Accelerated median root prior reconstruction for pinhole single-photon emission tomography (SPET)

• Published in: Physics in medicine & biology Vol. 48; no. 13; pp. 1957 - 1969
• Main Authors: Sohlberg, Antti, Ruotsalainen, Ulla, Watabe, Hiroshi, Iida, Hidehiro, Kuikka, Jyrki T
• Format: Journal Article
• Language: English
• Published: Bristol IOP Publishing 07.07.2003; Institute of Physics
• Subjects: Algorithms; Animals; Bayes Theorem; Biological and medical sciences; Image Processing, Computer-Assisted - methods; Likelihood Functions; Male; Medical sciences; Models, Statistical; Myocardium - metabolism; Phantoms, Imaging; Rats; Rats, Sprague-Dawley; Tomography, Emission-Computed, Single-Photon - methods
• ISSN: 0031-9155; 1361-6560
• DOI: 10.1088/0031-9155/48/13/308

Pinhole collimation can be used to improve spatial resolution in SPET. However, the resolution improvement is achieved at the cost of reduced sensitivity, which leads to projection images with poor statistics.
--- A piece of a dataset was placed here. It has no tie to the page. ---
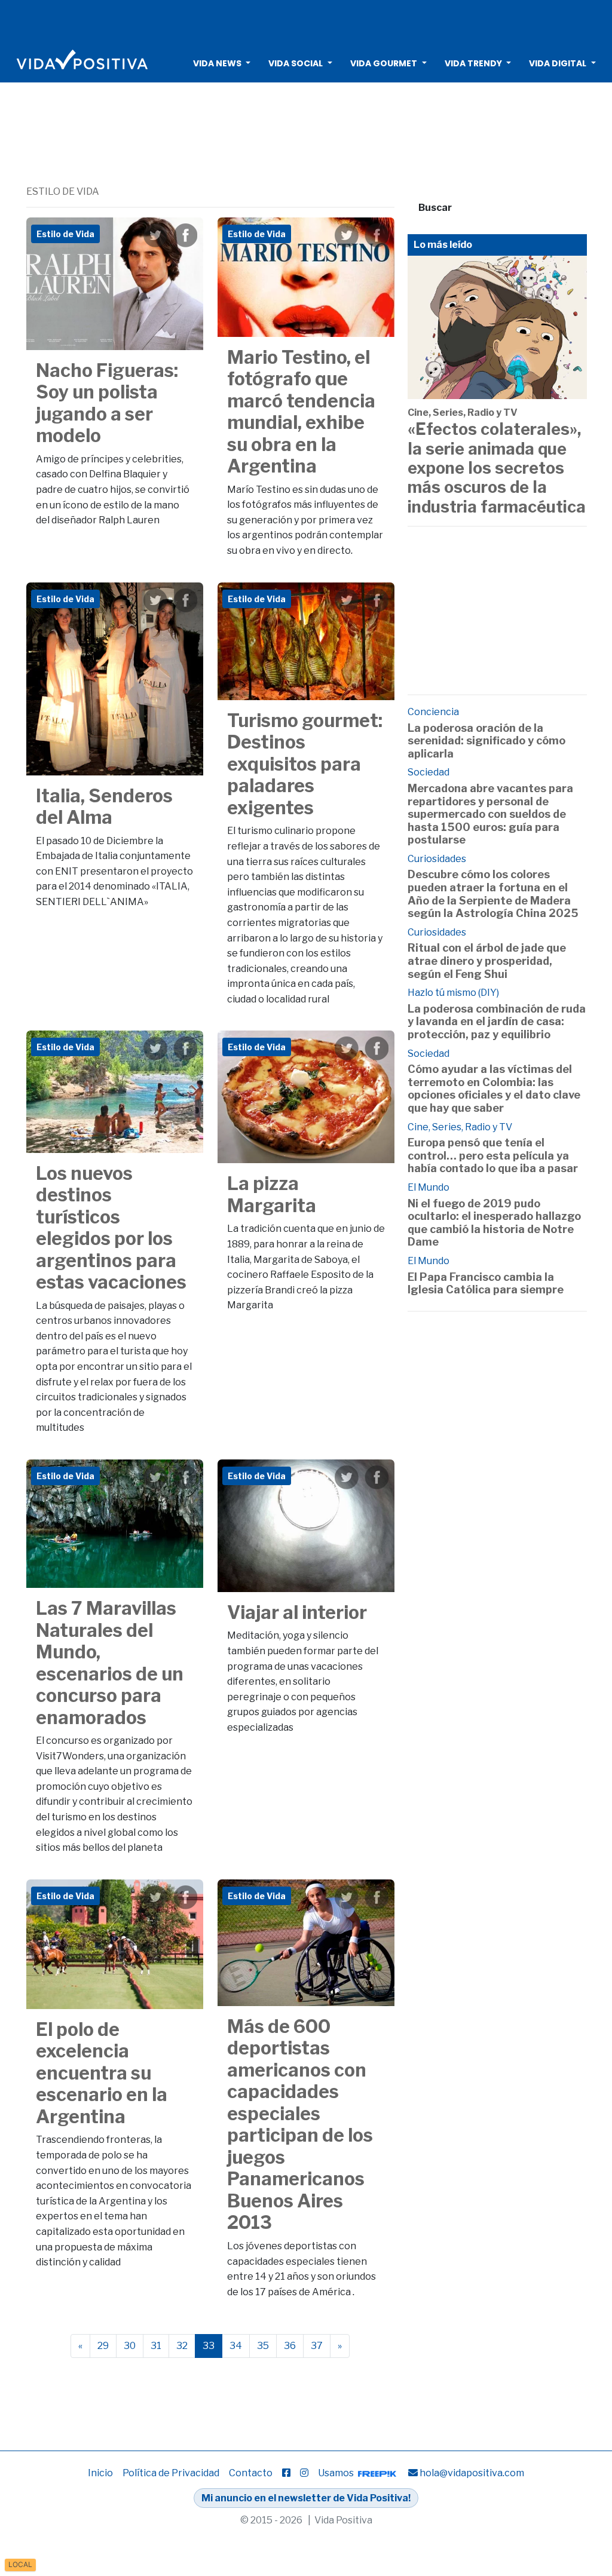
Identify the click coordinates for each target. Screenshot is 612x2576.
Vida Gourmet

Images reconstructed from these projections using the maximum likelihood expectation maximization (ML-EM) algorithms, which have been used to reduce the artefacts generated by the filtered backprojection (FBP) based reconstruction, suffer from noise/bias trade-off: noise contaminates the images at high iteration numbers, whereas early abortion of the algorithm produces images that are excessively smooth and biased towards the initial estimate of the algorithm. To limit the noise accumulation we propose the use of the pinhole median root prior (PH-MRP) reconstruction algorithm. MRP is a Bayesian reconstruction method that has already been used in PET imaging and shown to possess good noise reduction and edge preservation properties. In this study the PH-MRP algorithm was accelerated with the ordered subsets (OS) procedure and compared to the FBP, OS-EM and conventional Bayesian reconstruction methods in terms of noise reduction, quantitative accuracy, edge preservation and visual quality. The results showed that the accelerated PH-MRP algorithm was very robust. It provided visually pleasing images with lower noise level than the FBP or OS-EM and with smaller bias and sharper edges than the conventional Bayesian methods.